Made of quartz, feldspar, silica and other minerals, granite countertops present a natural, beautiful addition to any kitchen. Improper cleaning, however, can damage the beauty and integrity of your counter, dulling its finish or discoloring it. Keep your granite counter looking like new by cleaning it using the right techniques.
How to Clean Granite Countertops
Granite can be cleaned using one of several different methods. Any of these methods are perfectly fine, and will not harm the stone.
Soap and Water
Granite can be cleaned with any PH neutral dish soap and water. Avoid any soaps that contain acids or alkalines, as these may etch the stone.
- PH neutral dish soap
- Lint free cloth
- Wet a sponge with water and apply a small amount of PH neutral dish soap to the wet sponge.
- Work the sponge in circles over the granite.
- Rinse the sponge free of soap.
- Work the soap-free sponge in circles over the granite to remove any excess soap.
- Dry the granite with a lint-free cloth to avoid water spots.
You may also choose to use a stone or granite cleaner on your granite counter. Stone cleaners are PH balanced to gently clean the granite, and many will also disinfect the stone at the same time.
- Granite or stone cleaner
- Soft, lint-free cloth
- Brush any crumbs or other physical debris off the counter.
- Spray the stone cleaner onto the granite's surface.
- Buff the granite dry with a lint-free cloth.
For fast cleanup of a spill or to quickly disinfect a section of the counter, you may choose to use granite-safe wipes. These disposable cloths are typically sold at granite fabricators and stone yards and are safe for use on any stone counter. To use them:
- Wipe the cloth over the granite in a circular motion.
- Turn the cloth when a section becomes soiled.
- Dispose of the cloth after use; there is no need to rinse the granite.
Removing Stains from Granite
Not all countertops sold as granite are actually made of the igneous rock granite. Some are dolomites, others are gabbros and some are carved from the bottoms of river beds. Some of these stones are extremely porous and likely to stain if oil or fruit juice is left to sit on them for too long. If this happens, cleaning the surface of the granite is not enough to remove the stain, because it may have penetrated through to the center of the counter. To clean a stain like this, you need to use a poultice. Poultices can be found at most stone yards or fabricators.

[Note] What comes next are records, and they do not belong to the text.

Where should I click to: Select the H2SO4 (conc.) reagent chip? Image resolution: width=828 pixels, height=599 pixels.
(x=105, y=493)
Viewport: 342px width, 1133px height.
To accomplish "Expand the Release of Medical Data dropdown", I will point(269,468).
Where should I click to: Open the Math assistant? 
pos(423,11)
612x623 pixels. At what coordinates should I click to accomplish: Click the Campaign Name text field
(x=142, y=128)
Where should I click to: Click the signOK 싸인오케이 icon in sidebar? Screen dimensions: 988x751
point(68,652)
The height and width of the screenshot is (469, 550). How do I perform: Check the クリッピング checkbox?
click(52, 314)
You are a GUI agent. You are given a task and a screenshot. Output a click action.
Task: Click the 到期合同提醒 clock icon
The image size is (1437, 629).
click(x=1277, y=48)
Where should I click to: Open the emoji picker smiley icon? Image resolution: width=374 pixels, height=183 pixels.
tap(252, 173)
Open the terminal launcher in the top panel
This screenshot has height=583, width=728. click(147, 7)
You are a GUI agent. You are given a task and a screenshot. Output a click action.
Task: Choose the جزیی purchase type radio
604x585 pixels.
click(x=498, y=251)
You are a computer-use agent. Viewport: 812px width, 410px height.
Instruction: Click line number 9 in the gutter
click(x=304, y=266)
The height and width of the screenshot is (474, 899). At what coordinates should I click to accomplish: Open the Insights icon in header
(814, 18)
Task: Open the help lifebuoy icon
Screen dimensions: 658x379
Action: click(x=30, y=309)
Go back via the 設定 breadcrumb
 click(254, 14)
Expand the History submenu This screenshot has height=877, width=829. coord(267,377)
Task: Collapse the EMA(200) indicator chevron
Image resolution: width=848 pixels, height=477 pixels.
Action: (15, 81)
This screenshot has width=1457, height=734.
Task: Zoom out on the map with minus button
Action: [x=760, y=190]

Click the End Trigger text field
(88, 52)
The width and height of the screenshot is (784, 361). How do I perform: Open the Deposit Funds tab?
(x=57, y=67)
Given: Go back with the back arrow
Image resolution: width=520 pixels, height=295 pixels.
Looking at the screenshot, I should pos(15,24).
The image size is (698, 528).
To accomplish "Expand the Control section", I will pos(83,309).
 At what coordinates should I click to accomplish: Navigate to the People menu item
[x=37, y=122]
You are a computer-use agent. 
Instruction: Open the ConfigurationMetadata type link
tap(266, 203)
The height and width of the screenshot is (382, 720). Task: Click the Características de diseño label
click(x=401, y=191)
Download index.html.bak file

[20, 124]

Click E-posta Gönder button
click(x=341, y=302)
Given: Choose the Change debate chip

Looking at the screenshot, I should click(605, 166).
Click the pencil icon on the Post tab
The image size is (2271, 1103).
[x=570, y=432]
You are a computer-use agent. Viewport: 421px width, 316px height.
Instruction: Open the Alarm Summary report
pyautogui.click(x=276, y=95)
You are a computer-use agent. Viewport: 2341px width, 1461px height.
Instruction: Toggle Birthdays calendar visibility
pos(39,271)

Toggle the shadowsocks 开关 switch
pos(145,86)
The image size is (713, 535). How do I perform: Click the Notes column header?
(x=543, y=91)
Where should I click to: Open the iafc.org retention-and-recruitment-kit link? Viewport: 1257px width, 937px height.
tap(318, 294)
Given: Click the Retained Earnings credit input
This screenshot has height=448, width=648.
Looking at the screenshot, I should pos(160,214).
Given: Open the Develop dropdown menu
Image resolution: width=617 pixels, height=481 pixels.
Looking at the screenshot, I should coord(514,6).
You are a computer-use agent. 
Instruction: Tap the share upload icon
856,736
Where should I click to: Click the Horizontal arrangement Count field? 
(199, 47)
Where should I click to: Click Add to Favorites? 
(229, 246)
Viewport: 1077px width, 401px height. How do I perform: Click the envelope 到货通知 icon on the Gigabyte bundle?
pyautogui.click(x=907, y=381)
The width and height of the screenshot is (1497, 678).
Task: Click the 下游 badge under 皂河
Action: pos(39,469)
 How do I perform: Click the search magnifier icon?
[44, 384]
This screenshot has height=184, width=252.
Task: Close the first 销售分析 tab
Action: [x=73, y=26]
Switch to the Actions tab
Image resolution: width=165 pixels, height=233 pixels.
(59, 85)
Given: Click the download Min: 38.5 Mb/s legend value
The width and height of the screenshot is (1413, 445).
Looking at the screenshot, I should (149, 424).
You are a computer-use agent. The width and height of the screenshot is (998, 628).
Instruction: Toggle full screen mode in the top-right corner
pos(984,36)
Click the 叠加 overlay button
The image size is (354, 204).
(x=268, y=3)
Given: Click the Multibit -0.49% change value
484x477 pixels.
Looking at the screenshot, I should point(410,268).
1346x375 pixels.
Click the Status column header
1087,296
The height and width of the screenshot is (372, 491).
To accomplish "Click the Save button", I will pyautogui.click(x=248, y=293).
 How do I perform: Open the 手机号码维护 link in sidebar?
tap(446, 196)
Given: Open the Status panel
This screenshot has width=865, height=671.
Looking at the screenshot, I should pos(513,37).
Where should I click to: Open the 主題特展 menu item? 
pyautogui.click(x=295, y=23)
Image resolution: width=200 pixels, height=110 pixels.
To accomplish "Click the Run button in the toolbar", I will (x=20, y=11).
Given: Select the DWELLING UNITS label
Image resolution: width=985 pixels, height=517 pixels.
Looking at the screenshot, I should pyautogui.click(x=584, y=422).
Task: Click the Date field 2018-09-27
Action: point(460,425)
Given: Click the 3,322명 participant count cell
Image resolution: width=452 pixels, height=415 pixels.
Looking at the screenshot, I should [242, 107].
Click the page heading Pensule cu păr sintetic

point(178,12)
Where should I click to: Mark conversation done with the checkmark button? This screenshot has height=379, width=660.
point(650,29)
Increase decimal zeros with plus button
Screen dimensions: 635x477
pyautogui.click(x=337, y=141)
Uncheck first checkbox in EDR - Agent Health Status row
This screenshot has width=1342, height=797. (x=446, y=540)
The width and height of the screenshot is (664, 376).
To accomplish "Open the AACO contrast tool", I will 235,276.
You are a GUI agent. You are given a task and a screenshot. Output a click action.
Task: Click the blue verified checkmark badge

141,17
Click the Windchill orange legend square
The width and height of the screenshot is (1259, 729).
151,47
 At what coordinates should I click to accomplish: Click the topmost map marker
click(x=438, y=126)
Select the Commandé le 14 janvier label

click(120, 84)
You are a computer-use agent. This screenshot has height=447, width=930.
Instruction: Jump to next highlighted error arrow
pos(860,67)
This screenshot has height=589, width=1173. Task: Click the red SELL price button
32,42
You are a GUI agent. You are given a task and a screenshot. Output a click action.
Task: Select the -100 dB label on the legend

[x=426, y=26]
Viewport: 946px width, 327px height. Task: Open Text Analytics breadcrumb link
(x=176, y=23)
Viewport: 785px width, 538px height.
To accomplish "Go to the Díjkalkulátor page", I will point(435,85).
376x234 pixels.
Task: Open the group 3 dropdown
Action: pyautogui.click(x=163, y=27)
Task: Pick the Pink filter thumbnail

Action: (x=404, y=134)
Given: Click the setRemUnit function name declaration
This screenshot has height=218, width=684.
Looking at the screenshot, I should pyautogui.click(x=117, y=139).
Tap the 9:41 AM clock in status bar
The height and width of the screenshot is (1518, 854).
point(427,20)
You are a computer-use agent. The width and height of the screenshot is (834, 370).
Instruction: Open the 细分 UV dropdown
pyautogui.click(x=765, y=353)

Not all poultices will remove all stains; purchase a poultice designed for the specific stain you are trying to remove, such as oil-based, fruit-juice based, etc.
- Granite cleaner
- Soft cloth
- Poultice powder
- Scrub brush
- Plastic wrap
- Clean the surface of the granite well with granite cleaner and dry with a soft cloth.
- Mix up the poultice powder with water according to the manufacturer's instructions.
- Scoop up a small amount of the mixed poultice and apply it to the stain.
- Work the poultice into the granite gently with a scrub brush.
- Place a sheet of plastic wrap over the poultice and press down around the edges to help "seal" the poultice beneath the wrap.
- Allow the poultice and wrap to sit undisturbed for one hour.
- Remove the plastic wrap and wipe away the poultice.
- Clean the granite to remove any stains the poultice has pulled to the surface.
- Dry with a soft cloth.
Maintain Your Granite
With proper maintenance, your granite countertop will outlast anything in your home. Learn the proper care and cleaning of your granite counters and keep them looking as good as the day you had them installed.